Listed records:
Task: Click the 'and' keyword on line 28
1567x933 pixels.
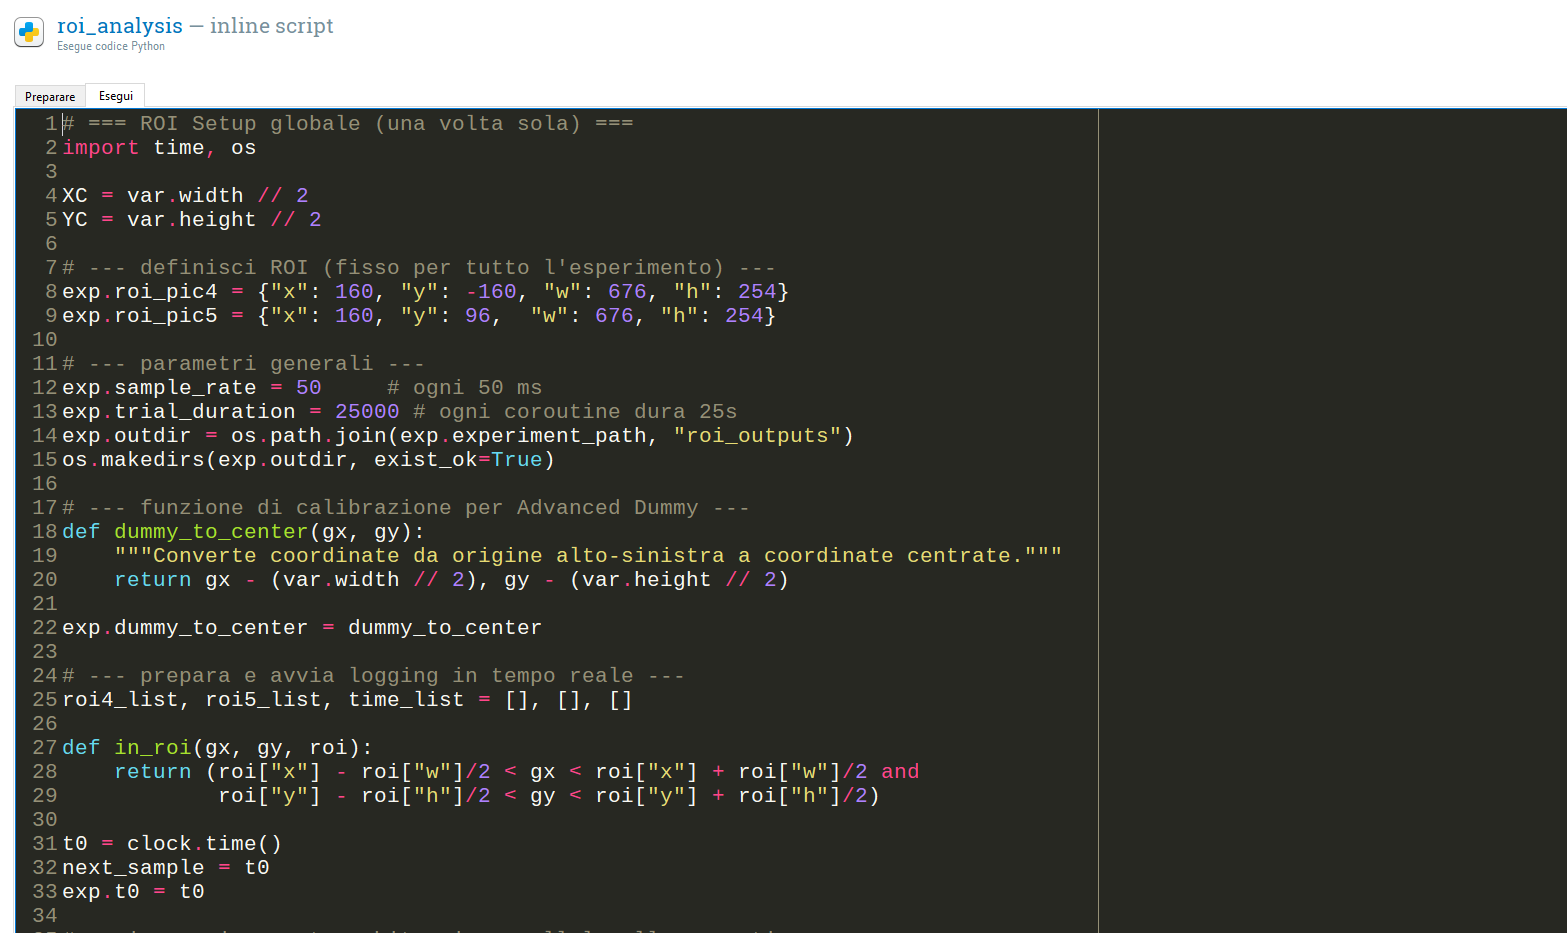Action: pyautogui.click(x=899, y=772)
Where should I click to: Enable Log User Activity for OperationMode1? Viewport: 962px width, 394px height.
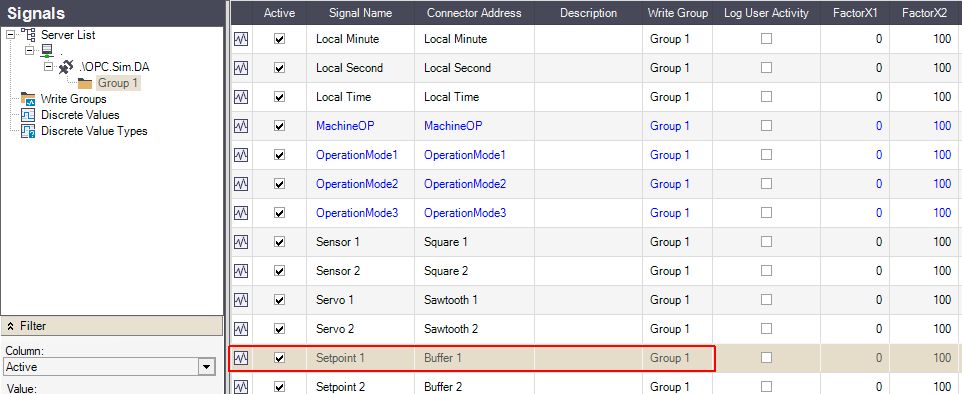(x=766, y=155)
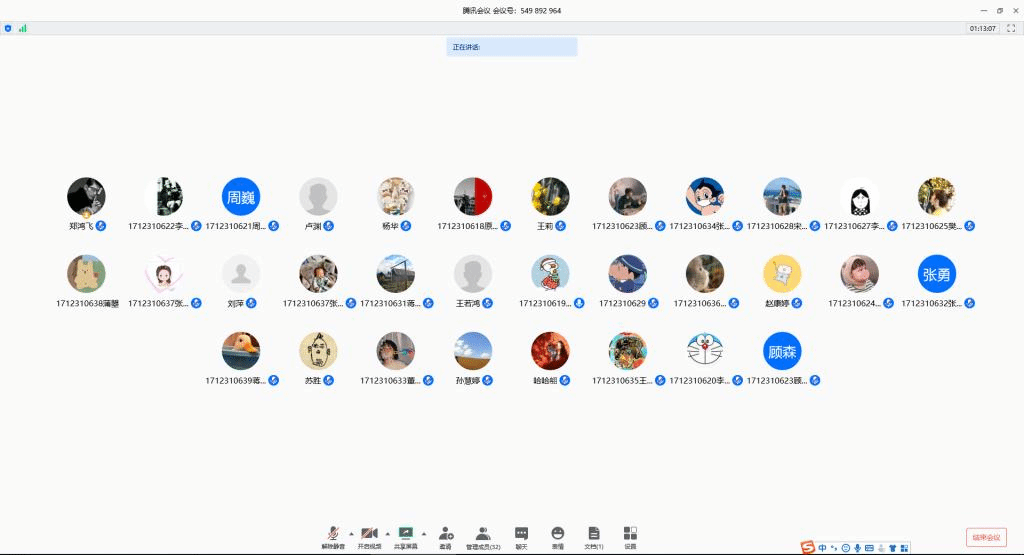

Brief:
Take the lines from the one holding "Where should I" through the last line of the data above and copy them exactly, both ends included, omitting all pictures.

Output for this task:
Where should I click to: Enable Log User Activity for OperationMode1? Viewport: 962px width, 394px height.
(x=766, y=155)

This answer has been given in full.